Emergency brake release
Frictions between the US and China are taking the steam out of their effectiveness as global growth engines
As the US-China relationship continues to worsen, the stability and growth of the global economy is at grave risk. That is especially the case since both the United States and China have enjoyed major benefits from their interdependency over the last 20 years-benefits that have also had powerful spillover effects for the rest of the world. Conflict resolution between the world's two largest economies is urgently needed.
There can be no mistaking the support that the US and China have provided to the global economy over the past 40 years. In the 1980s, the two nations collectively accounted for 32 percent of the growth in world GDP(as derived from the global database of the International Monetary Fund). In the aftermath of the Global Financial Crisis, from 2009 to 2019, the combined contribution of the US and China to cumulative world GDP growth rose to 45 percent. The power of this two-nation growth engine is all the more impressive in that it is punching well above its combined weight in the global GDP-32 percent-over the post-2008 period.
Significantly, there has been an important role reversal in the impetus from these two global growth engines over this 40-year period. In the 1980s, the US accounted for more than twice the driving force of China in powering the growth of global GDP. In the post-crisis period, from 2009 to 2019, China accounted for more than four times the contribution made by the US. In fact, had it not been for China, the world's GDP growth would have averaged just 2.1 percent over the 2009-19 period, below the 2.5 percent threshold normally associated with global recession. In other words, even though China's economy has been slowing in recent years, it has still been strong enough to keep the world from slipping back into recession in an otherwise precarious post-crisis recovery.
An intensification of the trade and economic conflict between the US and China would threaten to derail the twin engines of the world economy. For a world still in the grips of an unprecedented recession in the aftermath of the lockdowns in response to the outbreak of the novel coronavirus, this conflict poses a major risk to the potential of any recovery in the broader global economy. It's not just that the two engines, themselves, are at risk. Supply chain linkages of both the US and Chinese economies are meaningfully intertwined with most other major economies around the world.
According to a recent study by the International Monetary Fund, the expansion of global value chains accounted for fully 73 percent of the explosive five-fold growth in global trade between 1993 and 2013.
Moreover, research reported in the 2019 Global Value Chain Development Report found that the massive widening of the US-China merchandise trade deficit since China's accession to the World Trade Organization in 2001 stems mainly from the offshoring of production to China from other developed countries (especially Japan and Asia's newly industrialized economies such as the Republic of Korea).
There are, of course, many who believe that it is relatively simple for the world to disengage from its reliance on China and turn to other suppliers. Likewise, some Chinese suggest that it is possible for China to reduce its dependence on the US and rely more on its own internal sources of economic growth. Both perspectives get to the heart of the so-called decoupling debate and the related forces of economic nationalism pushing for "reshoring" to take the place of "offshoring"-the case to bring foreign production back home.
If only it were that simple. Today's global economy is far more integrated than ever before. Despite a protracted slowdown of world trade growth in the aftermath of the 2008-09 global financial crisis, trade still stands at around 28 percent of world GDP. That's essentially double the 13.5 percent average share in 1947-91. The tighter that trade is woven into the fabric of global commerce, the tougher it will be to disentangle those linkages through a disruptive global decoupling.
A bilateral conflict between two major economies-the US and China, in this case-will backfire.
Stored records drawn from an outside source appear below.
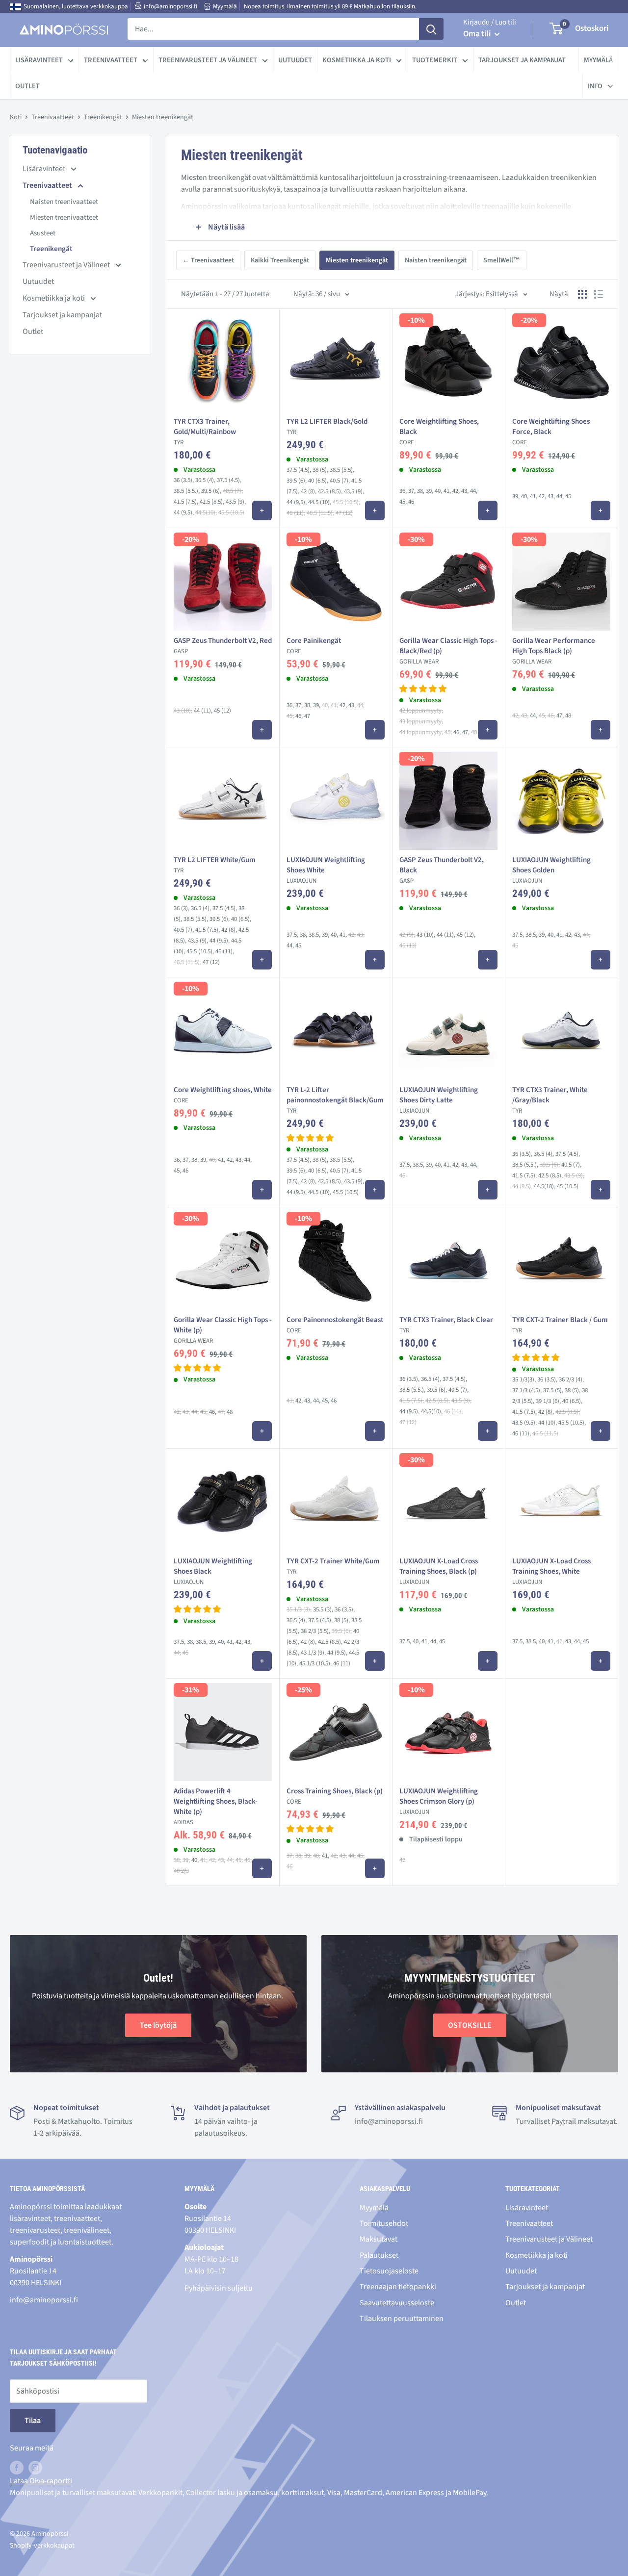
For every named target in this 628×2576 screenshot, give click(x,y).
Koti (16, 117)
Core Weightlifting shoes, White (223, 1090)
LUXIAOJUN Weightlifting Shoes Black (213, 1566)
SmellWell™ (501, 260)
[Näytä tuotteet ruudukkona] (582, 294)
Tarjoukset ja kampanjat (522, 60)
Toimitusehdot (384, 2223)
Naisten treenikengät (436, 260)
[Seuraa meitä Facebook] (17, 2467)
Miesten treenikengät (357, 260)
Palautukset (379, 2255)
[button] (422, 689)
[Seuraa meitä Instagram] (35, 2467)
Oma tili (477, 34)
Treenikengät (103, 117)
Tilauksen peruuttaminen (402, 2318)
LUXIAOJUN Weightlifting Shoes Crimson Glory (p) (438, 1796)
In light of its ominous fiscal trajectory as an outgrowth of the COVID-19 recession, the domestic saving shortfall of the US will deepen dramatically, making it even more prone to large trade deficits in the years ahead. Closing off the China option through a bilateral decoupling will do nothing to reduce the overall size of the US trade gap. It will merely force a rearrangement of the pieces of the US multilateral trade deficit with its other trading partners, most likely to higher-cost foreign production platforms. Ironically, that would be the functional equivalent of a tax hike on US companies, workers and households.
The bottom line: Not only do China and the United States need each other, but without the two most important engines pulling the rest of the train, the global economy is in great peril.
The author is a member of the faculty at Yale University and former chairman of Morgan Stanley Asia. He is also the author of Unbalanced: The Codependency of America and China. The author contributed this article to China Watch, a think tank powered by China Daily. The views do not necessarily reflect those of China Daily.